Set every line of the data down again exactly, and keep the pictures out.

Data shown
________________
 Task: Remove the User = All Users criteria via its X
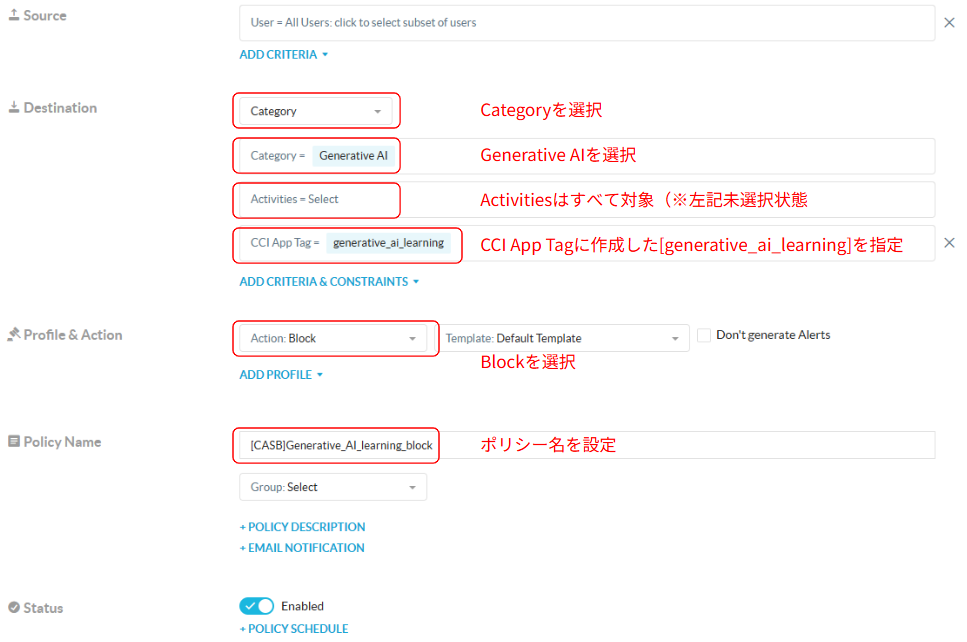949,22
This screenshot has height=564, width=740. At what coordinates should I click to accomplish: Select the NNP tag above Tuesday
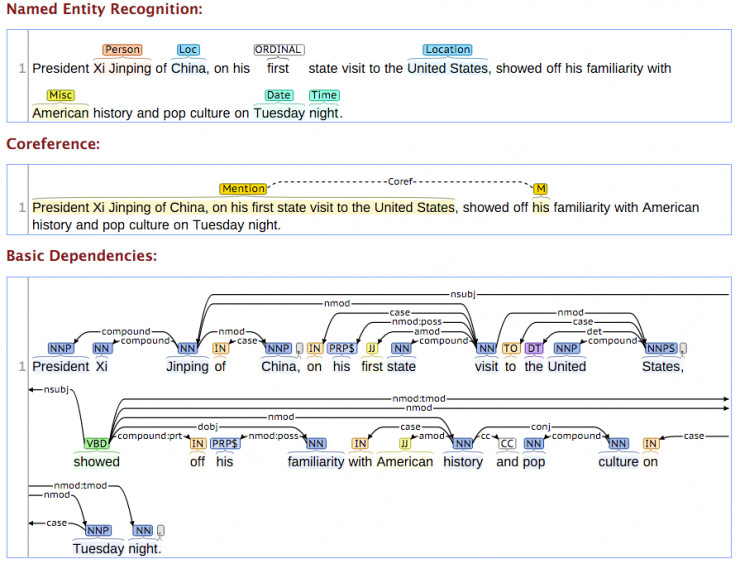pos(98,530)
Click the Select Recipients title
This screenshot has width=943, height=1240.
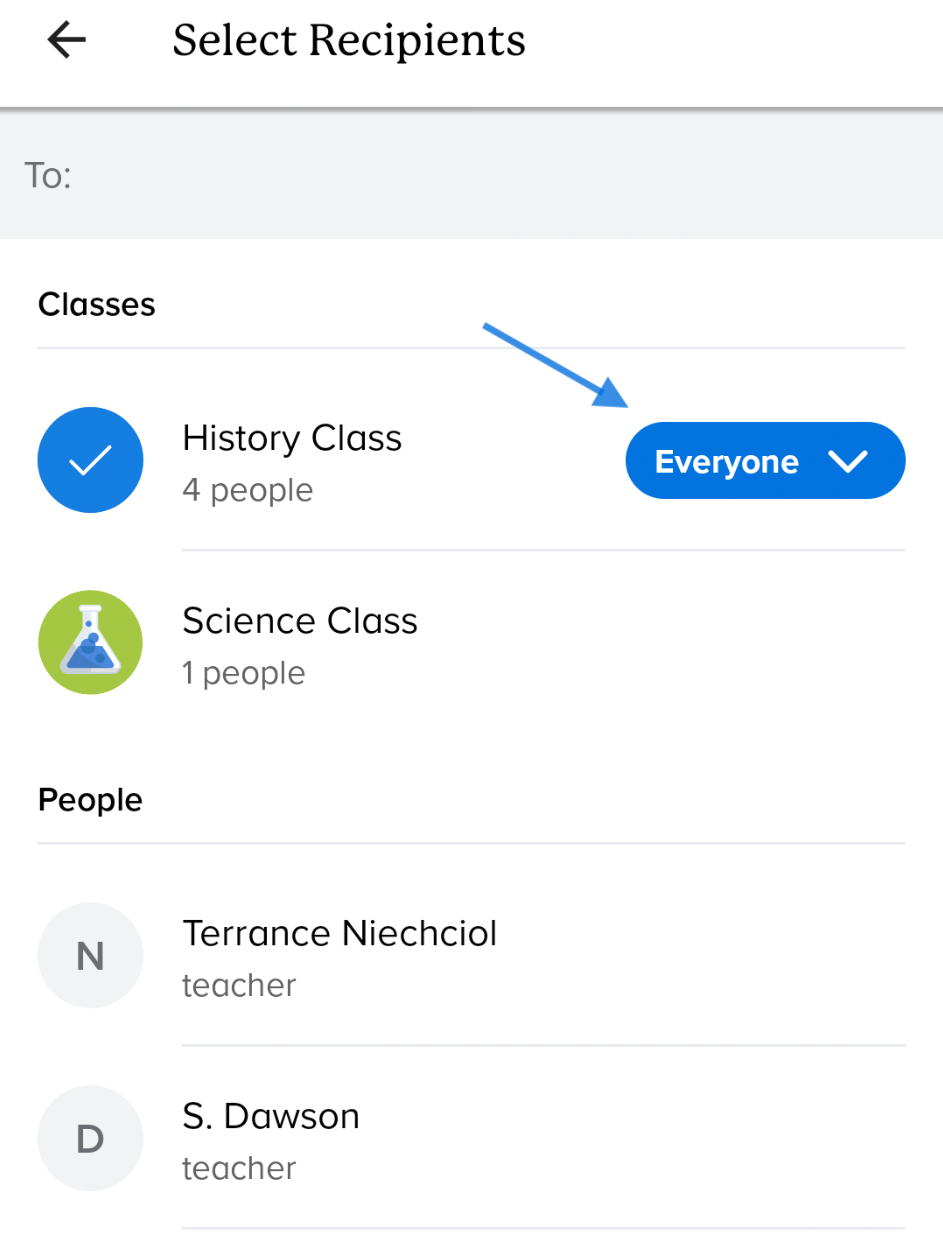click(x=349, y=41)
________________
Task response
 Task: Remove the User = All Users criteria via its X
949,22
This screenshot has height=564, width=740. At what coordinates should I click to accomplish: Select the NNP tag above Tuesday
pos(98,530)
Click the Select Recipients title
This screenshot has width=943, height=1240.
click(x=349, y=41)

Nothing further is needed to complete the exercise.